Desde este punto de vista, toda
conquista parcial –como la mayor equidad en derechos civiles– adquiere una
importancia vital si está puesta en función de fortalecer al movimiento en la
lucha radical por la liberación sexual, que cuestione esas instituciones con
las que la clase dominante también ejerce su dominio, imponiendo su orden
represivo en lo más íntimo de nuestras vidas, en nuestras identidades y
nuestros deseos. Renovadas y más radicalizadas aspiraciones para un movimiento
de liberación sexual cuyo horizonte último no sea la petición de inclusión en
una sociedad no cuestionada, sino que se proponga barrer con todas las normas
que hoy ordenan qué es lo que puede ser incluido y lo que no en esta sociedad,
para que la libertad más radical deje de ser una utopía o el ejercicio intelectual
y solipsista de algunos pocos.
Blog de las autoras:
teseguilospasos.blogspot.com.ar y andreadatri.blogspot.com.ar
Notas
1. También existe en algunas
jurisdicciones de México y estados de EE. UU.

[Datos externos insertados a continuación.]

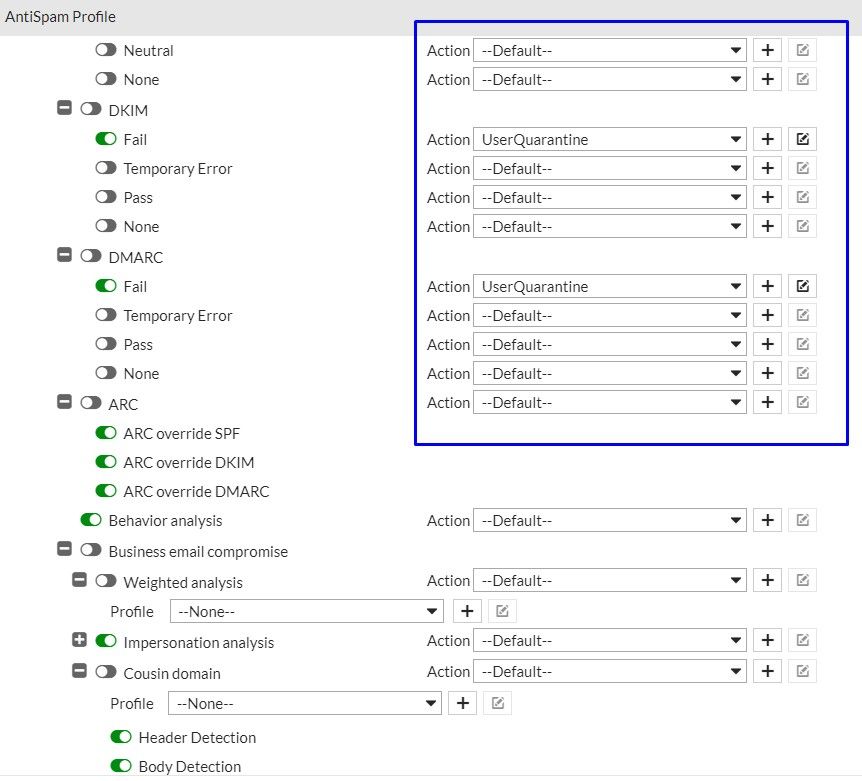The image size is (862, 781).
Task: Disable Header Detection toggle
Action: (x=121, y=737)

2. Solo en EE. UU., de 60 grupos
de homosexuales que había antes de Stonewall, pronto se organizaron 1.500; un
año más tarde eran 2.500.
3. Citado
en David Carter, Stonewall:
The Riots that Sparked the Gay Revolution, Nueva York, St. Martin’s Press,
2004.
4. Durante una conferencia de la
Asociación Norteamericana de Psiquiatría (APA) en la que se proyectaba un video
sobre el uso del electroshock “para reducir la atracción homosexual”, miembros
del GLF irrumpieron para denunciar estas “terapias”. En 1973, APA modificó la
calificación de la homosexualidad como “desviación sexual” en el Manual
Diagnóstico y Estadístico de Trastornos Mentales y finalmente, la eliminó en
1986. Recién en 1990, fue retirada, por la OMS, de la clasificación
internacional de enfermedades mentales.
5. Carlos Figari, “El movimiento
LGBT en América Latina: institucionalizaciones oblicuas”, enMovilizaciones,
Protestas e Identidades Políticas en la Argentina del Bicentenario de E. Villanueva, A. Massetti y M.
Gómez, Bs. As., Editorial Trilce, 2010.
6. Ver Jules Falquet, De la cama a la calle: perspectivas
teóricas lésbico-feministas, Bogotá, Brecha Lésbica, 2006.
7. Ver A. D’Atri y L.Lif, “La
emancipación de las mujeres en tiempos de crisis mundial”, IdZ 1 y 2, Bs. As., julio y agosto
2013.
8. Néstor Perlongher, “El deseo
de unas Islas”, Prosa plebeya,
Buenos Aires, Editorial Excursiones, 2013.
9. Una minoría significativa del
movimiento LGTB cuestiona, en este sentido, el reclamo de matrimonio
igualitario y otras demandas similares.